Information Regarding the Depreciation of Assets
This letter responds to a request by the Senate Finance Committee for information on the depreciation of tangible assets.
Summary
Letter to the Honorable Max Baucus
This letter responds to a request by the committee staff that CBO, in consultation with the staff of the Joint Committee on Taxation, provide information regarding the depreciation of tangible assets (the rate at which assets wear out or become obsolete). The current tax code contains a schedule of depreciation rates, with different rates assigned to different types of assets. Taxpayers use those rates to compute a depreciation deduction—that is, the dollar amount of asset depreciation that can be subtracted from their gross income—and thus reduce the amount of taxes they owe. Those tax depreciation rates, however, often differ from the rate of actual (or “economic”) depreciation.

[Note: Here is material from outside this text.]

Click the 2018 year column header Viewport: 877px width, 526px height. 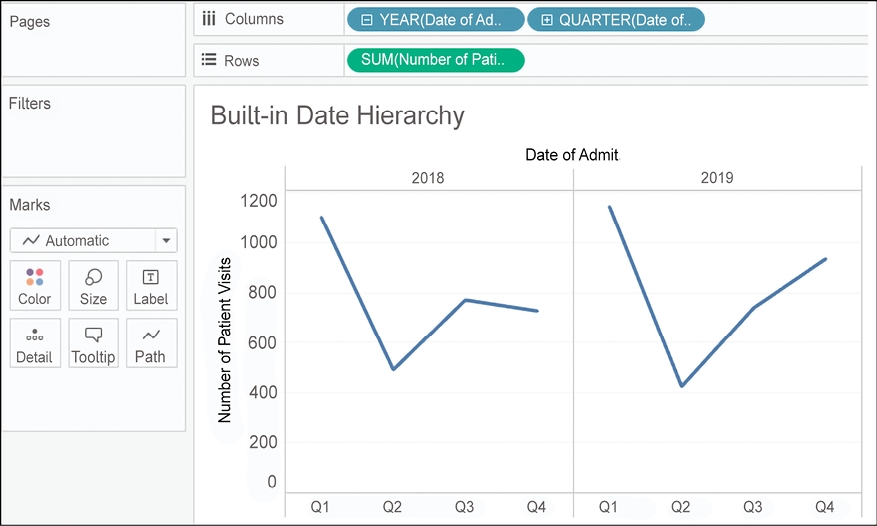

The first item requested by the committee staff was a categorization into five groups of the asset classes specified by the Internal Revenue Service (in Revenue Procedures 87-56 and 88-22). Four of the groups (referred to as “pools” in the request) were defined by the committee staff largely in terms of a specified range of economic depreciation rates; the fifth group consists of real property, such as buildings, land, and certain other structures. In a few cases, the committee staff assigned certain types of assets to specific pools regardless of their economic depreciation rate. CBO computed the weighted average economic depreciation rate within each of the four pools. The list of asset classes in each group and the weighted average economic depreciation rates for the four pools are shown in Table 1 in the complete document.

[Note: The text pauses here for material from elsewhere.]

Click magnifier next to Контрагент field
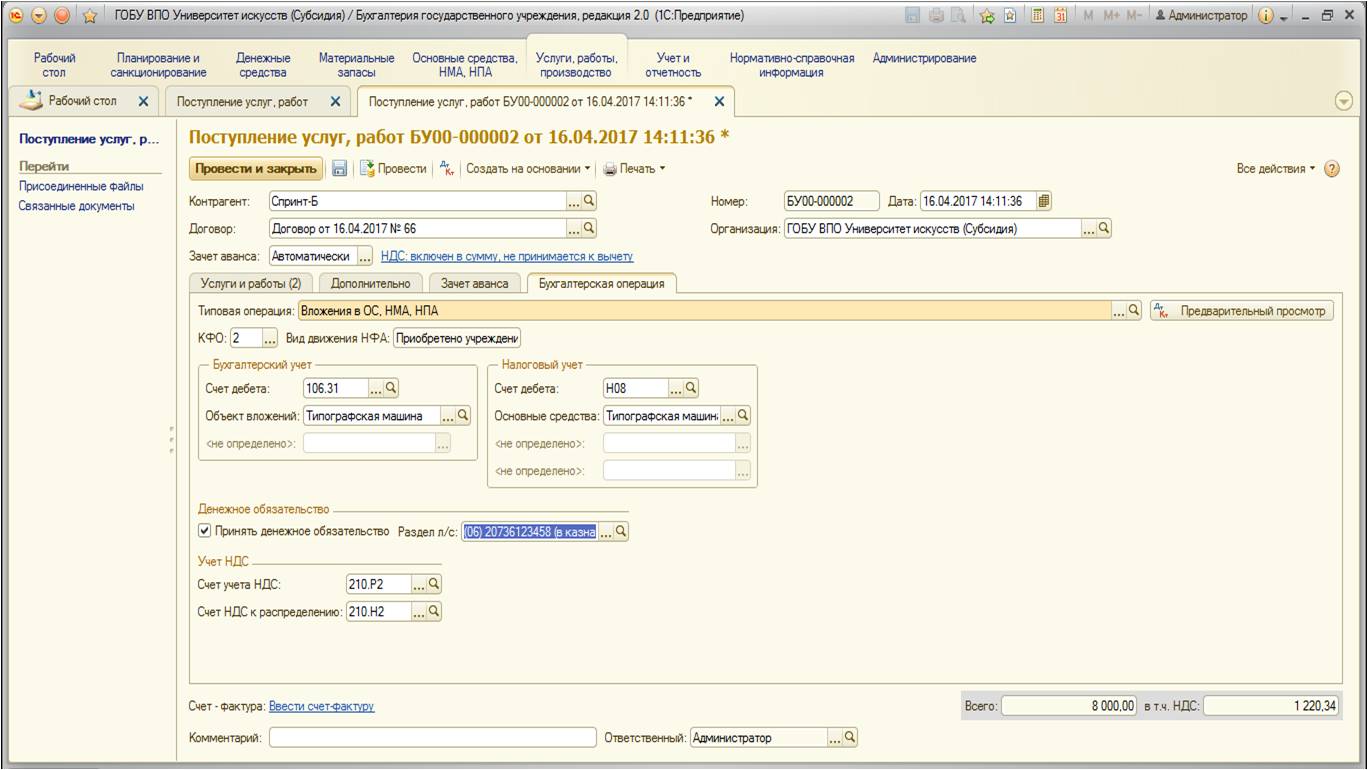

The committee staff also asked CBO to make the following two adjustments to the weighted average rates of economic depreciation in each pool:
- The first was an adjustment for inflation. The average economic depreciation rates shown in Table 1 account for the decline in asset values over time in the absence of inflation. Over time, however, rising prices boost the nominal value of an asset—and thus the amount of its economic depreciation. Without an adjustment for inflation, the annual deduction would understate the nominal decline in the value of an asset during a tax year. When making this adjustment, CBO used a projected rate of inflation of 2.18 percent per year.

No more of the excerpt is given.